Paris, 19décembre (APIC) Mgr Louis-Marie Billé, nouveau président de la

Conférence des évêques de France, sans vouloir se donner un programme trop

rigide, a fixé quelques priorités pour son action. Il s’en est ouvert avec

verve et humour mercredi à Paris devant les journalistes de l’information

religieuse (AJIR). Le dialogue avec la société, le monde politique et les

autres confessions et religions est prioritaire. Sans négliger le dialogue

entre les évêques et avec Rome.

L’année 1997 comptera plusieurs points forts pour l’Eglise catholique en

France, a souligné Mgr Billé. La proposition de la foi aux jeunes, à la

suite des dernières assemblées plénières de l’épiscopat sera un des axes

prioritaires, avec en point de mire la célébration à Paris, autour du pape

Jean Paul II, des Journées mondiale de la jeunesse (JMJ). «J’ai le sentiment que pour les JMJ, dans les diocèses, la mayonnaise prend», note Mgr

Billé. La lettre aux catholiques de France intitulée «Proposer la foi dans

la société actuelle» participe de la même démarche. Elle devrait être reprise et étudiée à tous les niveaux. Enfin le président de l’épiscopat

français insiste sur la 2e rencontre oecuménique européenne, à Graz en Autriche.

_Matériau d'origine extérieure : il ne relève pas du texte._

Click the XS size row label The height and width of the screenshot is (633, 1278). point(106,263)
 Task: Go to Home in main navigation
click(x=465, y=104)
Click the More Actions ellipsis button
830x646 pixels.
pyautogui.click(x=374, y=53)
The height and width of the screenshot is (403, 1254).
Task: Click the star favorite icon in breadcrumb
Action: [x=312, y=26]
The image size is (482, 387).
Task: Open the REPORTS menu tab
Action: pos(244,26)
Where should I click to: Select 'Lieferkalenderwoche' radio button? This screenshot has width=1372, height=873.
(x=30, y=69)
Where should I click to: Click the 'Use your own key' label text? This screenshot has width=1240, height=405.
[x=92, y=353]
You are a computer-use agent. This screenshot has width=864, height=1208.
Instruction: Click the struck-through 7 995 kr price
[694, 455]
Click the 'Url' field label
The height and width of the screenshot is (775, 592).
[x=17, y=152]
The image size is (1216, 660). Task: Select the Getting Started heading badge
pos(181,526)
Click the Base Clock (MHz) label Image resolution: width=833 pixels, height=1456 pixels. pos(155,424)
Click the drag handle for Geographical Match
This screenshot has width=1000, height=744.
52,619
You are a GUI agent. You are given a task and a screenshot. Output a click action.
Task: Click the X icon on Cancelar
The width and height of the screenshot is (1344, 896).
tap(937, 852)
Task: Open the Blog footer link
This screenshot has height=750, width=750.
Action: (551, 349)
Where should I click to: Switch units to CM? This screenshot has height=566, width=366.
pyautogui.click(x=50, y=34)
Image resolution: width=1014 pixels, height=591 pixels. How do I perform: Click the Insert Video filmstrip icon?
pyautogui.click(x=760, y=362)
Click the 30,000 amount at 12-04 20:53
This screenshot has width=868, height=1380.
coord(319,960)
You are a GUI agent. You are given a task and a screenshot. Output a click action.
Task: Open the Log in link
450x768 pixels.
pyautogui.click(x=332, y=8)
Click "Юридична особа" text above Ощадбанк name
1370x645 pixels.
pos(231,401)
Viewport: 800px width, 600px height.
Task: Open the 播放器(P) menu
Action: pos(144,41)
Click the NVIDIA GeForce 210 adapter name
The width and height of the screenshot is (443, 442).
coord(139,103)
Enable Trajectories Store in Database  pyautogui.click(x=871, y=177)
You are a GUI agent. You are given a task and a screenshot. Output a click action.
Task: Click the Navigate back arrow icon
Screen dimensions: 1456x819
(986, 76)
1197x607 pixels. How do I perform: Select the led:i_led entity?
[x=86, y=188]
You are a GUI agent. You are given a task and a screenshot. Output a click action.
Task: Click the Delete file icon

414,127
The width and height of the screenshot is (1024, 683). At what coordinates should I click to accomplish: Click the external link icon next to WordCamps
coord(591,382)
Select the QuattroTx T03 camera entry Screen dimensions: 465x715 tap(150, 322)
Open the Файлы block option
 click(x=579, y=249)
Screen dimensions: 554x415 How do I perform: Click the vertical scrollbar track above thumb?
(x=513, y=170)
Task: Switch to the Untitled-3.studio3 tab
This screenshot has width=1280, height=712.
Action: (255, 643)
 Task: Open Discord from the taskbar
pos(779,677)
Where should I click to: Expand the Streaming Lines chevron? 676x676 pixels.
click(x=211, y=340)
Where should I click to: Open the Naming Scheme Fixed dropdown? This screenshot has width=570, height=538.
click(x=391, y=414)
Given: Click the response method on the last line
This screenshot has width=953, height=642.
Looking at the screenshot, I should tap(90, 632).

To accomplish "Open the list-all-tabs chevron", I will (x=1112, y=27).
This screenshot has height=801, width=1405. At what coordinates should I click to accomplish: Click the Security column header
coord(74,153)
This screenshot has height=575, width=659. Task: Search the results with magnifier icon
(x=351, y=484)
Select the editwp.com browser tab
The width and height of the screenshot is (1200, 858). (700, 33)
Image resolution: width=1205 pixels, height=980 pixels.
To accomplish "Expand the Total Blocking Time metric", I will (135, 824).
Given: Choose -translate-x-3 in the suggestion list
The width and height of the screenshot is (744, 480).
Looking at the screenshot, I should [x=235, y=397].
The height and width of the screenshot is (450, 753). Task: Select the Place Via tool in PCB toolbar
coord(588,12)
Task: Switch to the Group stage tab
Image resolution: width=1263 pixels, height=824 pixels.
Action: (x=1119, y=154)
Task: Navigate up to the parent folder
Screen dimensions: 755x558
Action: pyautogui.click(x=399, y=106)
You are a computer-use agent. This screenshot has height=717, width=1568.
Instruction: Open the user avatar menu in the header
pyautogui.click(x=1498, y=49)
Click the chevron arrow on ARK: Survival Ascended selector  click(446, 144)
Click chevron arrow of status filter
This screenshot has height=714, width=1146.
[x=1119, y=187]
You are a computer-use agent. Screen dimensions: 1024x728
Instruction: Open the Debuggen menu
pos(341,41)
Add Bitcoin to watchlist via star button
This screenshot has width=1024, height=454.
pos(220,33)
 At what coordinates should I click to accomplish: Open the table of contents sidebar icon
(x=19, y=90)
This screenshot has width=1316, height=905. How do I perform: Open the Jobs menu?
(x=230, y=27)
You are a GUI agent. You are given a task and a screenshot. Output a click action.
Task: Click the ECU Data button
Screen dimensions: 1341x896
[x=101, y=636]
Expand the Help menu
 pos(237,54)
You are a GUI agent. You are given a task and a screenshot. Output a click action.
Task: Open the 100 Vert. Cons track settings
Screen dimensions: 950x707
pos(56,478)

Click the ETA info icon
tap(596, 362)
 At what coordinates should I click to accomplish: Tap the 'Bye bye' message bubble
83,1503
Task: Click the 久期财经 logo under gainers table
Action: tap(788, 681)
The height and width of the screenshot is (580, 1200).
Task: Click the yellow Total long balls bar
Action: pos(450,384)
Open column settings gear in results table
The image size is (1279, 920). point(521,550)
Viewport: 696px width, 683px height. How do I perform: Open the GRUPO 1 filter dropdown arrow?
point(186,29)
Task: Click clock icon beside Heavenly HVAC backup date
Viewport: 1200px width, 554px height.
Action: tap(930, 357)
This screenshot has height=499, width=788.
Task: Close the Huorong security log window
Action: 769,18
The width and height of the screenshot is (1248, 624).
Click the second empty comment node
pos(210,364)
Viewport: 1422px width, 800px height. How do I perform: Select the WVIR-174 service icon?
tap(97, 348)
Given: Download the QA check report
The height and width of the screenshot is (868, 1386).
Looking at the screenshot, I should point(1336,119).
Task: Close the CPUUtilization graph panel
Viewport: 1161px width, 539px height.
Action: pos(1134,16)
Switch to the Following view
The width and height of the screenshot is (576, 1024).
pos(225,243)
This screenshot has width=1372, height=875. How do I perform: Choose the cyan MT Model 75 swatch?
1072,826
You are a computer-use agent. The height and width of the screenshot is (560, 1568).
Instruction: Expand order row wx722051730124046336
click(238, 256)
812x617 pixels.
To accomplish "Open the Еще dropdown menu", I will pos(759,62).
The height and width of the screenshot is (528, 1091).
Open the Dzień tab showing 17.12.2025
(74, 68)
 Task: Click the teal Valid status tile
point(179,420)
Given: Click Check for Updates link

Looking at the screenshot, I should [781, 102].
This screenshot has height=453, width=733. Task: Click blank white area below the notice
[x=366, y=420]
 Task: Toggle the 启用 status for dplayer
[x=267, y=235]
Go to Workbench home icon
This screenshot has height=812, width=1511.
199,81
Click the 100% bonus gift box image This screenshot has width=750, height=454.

La lettre aux catholiques de France, publiée à la suite de la dernière

assemblée plénière des évêques à Lourdes, est certes assez longue, admet

Mgr Billé. «Mais je crois que sa diffusion se fait bien. Je souhaite

vivement que ce texte soit repris et travaillé le plus vite possible, qu’il

continue son chemin à la manière des précédents rapports de l’épiscopat.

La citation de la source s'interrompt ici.